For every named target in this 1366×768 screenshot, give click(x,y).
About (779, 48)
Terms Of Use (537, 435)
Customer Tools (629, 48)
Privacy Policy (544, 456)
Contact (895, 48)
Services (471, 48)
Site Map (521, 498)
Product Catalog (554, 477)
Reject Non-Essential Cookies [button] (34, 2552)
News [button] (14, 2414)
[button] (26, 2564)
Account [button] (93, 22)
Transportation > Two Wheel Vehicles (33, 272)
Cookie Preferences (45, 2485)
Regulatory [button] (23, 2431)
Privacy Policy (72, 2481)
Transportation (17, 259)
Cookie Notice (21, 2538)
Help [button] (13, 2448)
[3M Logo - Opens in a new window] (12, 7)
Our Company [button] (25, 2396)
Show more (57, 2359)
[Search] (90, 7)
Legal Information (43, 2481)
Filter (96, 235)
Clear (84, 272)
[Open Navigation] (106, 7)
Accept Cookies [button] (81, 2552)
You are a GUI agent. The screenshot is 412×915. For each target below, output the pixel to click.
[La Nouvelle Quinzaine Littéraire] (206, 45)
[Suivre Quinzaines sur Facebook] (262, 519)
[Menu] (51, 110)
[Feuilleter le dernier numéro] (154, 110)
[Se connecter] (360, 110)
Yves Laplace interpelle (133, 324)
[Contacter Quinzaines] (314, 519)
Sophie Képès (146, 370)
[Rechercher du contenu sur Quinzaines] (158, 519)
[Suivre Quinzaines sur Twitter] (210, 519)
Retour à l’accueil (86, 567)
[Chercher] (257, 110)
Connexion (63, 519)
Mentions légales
^^^^^^^^
What the task asks
Determine how many lines above contain "Quinzaines" and respond with that number only.

Result
4